### Task to complete
Each line below should be quoted exactly, please.

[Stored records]
━━━━━━━━━━━━━━━━

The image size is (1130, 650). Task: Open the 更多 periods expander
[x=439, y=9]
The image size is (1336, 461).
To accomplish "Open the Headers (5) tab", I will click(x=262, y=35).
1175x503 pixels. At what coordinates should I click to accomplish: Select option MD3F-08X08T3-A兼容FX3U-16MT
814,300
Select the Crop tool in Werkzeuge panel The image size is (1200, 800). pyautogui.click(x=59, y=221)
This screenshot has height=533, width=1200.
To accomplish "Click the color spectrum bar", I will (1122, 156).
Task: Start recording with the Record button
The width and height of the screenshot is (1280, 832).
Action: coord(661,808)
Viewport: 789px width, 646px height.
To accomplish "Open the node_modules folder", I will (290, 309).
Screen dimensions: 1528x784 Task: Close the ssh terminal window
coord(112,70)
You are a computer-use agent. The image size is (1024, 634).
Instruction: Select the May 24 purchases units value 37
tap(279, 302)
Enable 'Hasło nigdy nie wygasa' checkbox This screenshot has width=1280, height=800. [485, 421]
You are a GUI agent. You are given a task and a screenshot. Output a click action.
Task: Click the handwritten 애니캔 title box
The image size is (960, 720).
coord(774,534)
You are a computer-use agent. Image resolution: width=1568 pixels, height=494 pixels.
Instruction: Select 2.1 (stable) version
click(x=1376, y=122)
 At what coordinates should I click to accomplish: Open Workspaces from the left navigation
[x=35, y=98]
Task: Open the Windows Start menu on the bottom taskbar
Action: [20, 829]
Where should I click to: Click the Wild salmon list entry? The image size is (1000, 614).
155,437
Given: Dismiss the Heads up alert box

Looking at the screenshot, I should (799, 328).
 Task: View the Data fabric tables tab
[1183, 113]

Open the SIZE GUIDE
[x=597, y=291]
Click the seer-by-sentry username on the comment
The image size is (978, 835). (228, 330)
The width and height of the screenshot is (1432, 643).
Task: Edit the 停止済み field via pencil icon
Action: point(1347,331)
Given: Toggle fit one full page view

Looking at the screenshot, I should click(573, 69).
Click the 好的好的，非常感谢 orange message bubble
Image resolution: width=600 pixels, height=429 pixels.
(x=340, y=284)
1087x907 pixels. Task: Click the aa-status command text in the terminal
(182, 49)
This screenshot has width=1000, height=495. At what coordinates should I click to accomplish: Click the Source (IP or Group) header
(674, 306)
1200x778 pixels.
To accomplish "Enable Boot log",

━━━━━━━━━━━━━━━━

### Output below
The image size is (1130, 650). Task: Open the 更多 periods expander
[x=439, y=9]
The image size is (1336, 461).
To accomplish "Open the Headers (5) tab", I will click(x=262, y=35).
1175x503 pixels. At what coordinates should I click to accomplish: Select option MD3F-08X08T3-A兼容FX3U-16MT
814,300
Select the Crop tool in Werkzeuge panel The image size is (1200, 800). pyautogui.click(x=59, y=221)
This screenshot has height=533, width=1200.
To accomplish "Click the color spectrum bar", I will (1122, 156).
Task: Start recording with the Record button
The width and height of the screenshot is (1280, 832).
Action: coord(661,808)
Viewport: 789px width, 646px height.
To accomplish "Open the node_modules folder", I will (290, 309).
Screen dimensions: 1528x784 Task: Close the ssh terminal window
coord(112,70)
You are a computer-use agent. The image size is (1024, 634).
Instruction: Select the May 24 purchases units value 37
tap(279, 302)
Enable 'Hasło nigdy nie wygasa' checkbox This screenshot has width=1280, height=800. [485, 421]
You are a GUI agent. You are given a task and a screenshot. Output a click action.
Task: Click the handwritten 애니캔 title box
The image size is (960, 720).
coord(774,534)
You are a computer-use agent. Image resolution: width=1568 pixels, height=494 pixels.
Instruction: Select 2.1 (stable) version
click(x=1376, y=122)
 At what coordinates should I click to accomplish: Open Workspaces from the left navigation
[x=35, y=98]
Task: Open the Windows Start menu on the bottom taskbar
Action: [20, 829]
Where should I click to: Click the Wild salmon list entry? The image size is (1000, 614).
155,437
Given: Dismiss the Heads up alert box

Looking at the screenshot, I should (799, 328).
 Task: View the Data fabric tables tab
[1183, 113]

Open the SIZE GUIDE
[x=597, y=291]
Click the seer-by-sentry username on the comment
The image size is (978, 835). (228, 330)
The width and height of the screenshot is (1432, 643).
Task: Edit the 停止済み field via pencil icon
Action: point(1347,331)
Given: Toggle fit one full page view

Looking at the screenshot, I should click(573, 69).
Click the 好的好的，非常感谢 orange message bubble
Image resolution: width=600 pixels, height=429 pixels.
(x=340, y=284)
1087x907 pixels. Task: Click the aa-status command text in the terminal
(182, 49)
This screenshot has width=1000, height=495. At what coordinates should I click to accomplish: Click the Source (IP or Group) header
(674, 306)
1200x778 pixels.
To accomplish "Enable Boot log",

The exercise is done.